By | Published on Thursday 6 January 2011

HMV

The HMV Group will shut 60 of its retail outlets in the next twelve months – probably 40 HMV stores and 20 Waterstones shops – after admitting its Christmas trading figures were pretty poor yesterday. With the company’s year end profits now expected to be at the lower end of expectations, HMV top man Simon Fox pledged to make £10 million in cost savings in the next year. The firm’s share price nevertheless tumbled yesterday morning.

It’s the HMV chain that is causing the problems, with sales in its all-important Christmas period down 13.6% on last year. The retail group says the poor weather in the run up to Christmas was at least partly to blame, though that wouldn’t explain why pre-Christmas sales at Waterstones shops were pretty much equal to the same period in 2009. Perhaps book lovers are more snow-resistant than music fans.

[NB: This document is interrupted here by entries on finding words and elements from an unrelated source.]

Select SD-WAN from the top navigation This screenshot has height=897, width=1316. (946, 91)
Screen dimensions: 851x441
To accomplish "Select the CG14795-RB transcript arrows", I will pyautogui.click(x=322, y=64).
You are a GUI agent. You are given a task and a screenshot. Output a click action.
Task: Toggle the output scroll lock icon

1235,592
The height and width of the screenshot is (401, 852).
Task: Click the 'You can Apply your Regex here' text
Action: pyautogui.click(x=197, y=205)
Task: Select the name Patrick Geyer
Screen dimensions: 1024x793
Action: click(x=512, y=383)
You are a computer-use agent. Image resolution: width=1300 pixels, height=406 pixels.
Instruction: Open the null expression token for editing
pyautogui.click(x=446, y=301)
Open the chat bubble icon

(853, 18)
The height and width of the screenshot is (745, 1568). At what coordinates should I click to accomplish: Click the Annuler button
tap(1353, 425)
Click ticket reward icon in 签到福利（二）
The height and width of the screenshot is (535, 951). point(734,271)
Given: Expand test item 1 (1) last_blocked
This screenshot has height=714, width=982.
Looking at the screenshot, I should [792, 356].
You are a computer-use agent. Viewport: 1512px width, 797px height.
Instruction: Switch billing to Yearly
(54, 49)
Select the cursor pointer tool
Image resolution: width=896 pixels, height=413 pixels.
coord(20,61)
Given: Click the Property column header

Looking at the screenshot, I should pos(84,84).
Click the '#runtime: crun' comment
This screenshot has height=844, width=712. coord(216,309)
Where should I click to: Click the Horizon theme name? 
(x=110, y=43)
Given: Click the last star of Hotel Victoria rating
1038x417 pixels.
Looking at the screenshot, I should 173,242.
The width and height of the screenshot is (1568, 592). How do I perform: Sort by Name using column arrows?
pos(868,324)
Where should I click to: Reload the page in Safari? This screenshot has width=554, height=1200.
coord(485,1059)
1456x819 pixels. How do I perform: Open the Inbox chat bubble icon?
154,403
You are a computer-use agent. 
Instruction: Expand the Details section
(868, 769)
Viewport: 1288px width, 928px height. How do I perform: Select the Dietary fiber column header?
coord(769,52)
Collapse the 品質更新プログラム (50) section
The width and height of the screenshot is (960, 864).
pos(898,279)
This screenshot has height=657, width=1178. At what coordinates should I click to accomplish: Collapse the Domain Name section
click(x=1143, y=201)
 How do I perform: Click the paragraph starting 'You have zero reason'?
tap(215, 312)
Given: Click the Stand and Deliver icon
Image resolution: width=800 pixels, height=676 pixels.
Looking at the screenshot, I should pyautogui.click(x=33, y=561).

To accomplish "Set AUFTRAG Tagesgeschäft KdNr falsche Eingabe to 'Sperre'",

Of course, HMV has been suffering for years now as both online retailers – mail-order operations and download services – and the supermarkets steal an ever increasing share of their three traditional markets: music, DVD and games. The window of opportunity ten years ago to dominate the online version of HMV’s traditional business was small, and the retailer (and its then main competitor Virgin Megastore) was way too slow to rise to the challenge, letting upstarts like Amazon and iTunes seize by far the biggest slice of the online pie.

Aware that the decline of HMV’s traditional high street revenue streams is only likely to continue, Fox has been pursuing a strategy of diversification over the last couple of years, both diversifying the company’s product lines in its stores, and moving into areas of the entertainment industry outside of retail, in particular through its acquisition of artist management, festival and venue group MAMA. Some might now argue that the latest sales figures from the HMV shops suggests that the first part of Fox’s diversification plan has failed.

The latter strand of diversification – the move into management, ticketing and live music – has in the main been a success, and is why some remain optimistic about HMV’s long term future. Though more pessimistic analysts in the City point out that HMV’s retail business is still by far the biggest part of the company, and profits from the new ventures are not, as yet, growing fast enough to make up for the decline on the high street.

The store closures and other cutbacks are not so much motivated by the slump in profits, but by covenants the company has with its money-lenders. HMV has £150 million in debts, a fair of portion of which were run up as part of last year’s MAMA acquisition, and Fox has admitted that meeting the terms of those covenants this spring will be “tight”.

That said, while the store closures are possibly being undertaken mainly to please the bank, there is an argument that with high street retail in terminal decline, having two largish units on every high street (one for HMV, one for Waterstones) isn’t viable long term.

Therefore reducing the number of stores HMV operates, rather than increasing the number, as they have been in recent years, especially since the demise of former rivals Zavvi, is probably a good thing long term, even if it is stressful in the immediate future. And while some are predicting HMV might sell off Waterstones to raise some cash, there is actually a case for merging HMV and Waterstones stores in smaller shopping centres, reducing overheads without affecting market reach.

So, a slightly gloomy day for HMV, and clearly some difficult decisions are now ahead for Fox and his team, though some still see much potential for one of the last remaining big British music brands.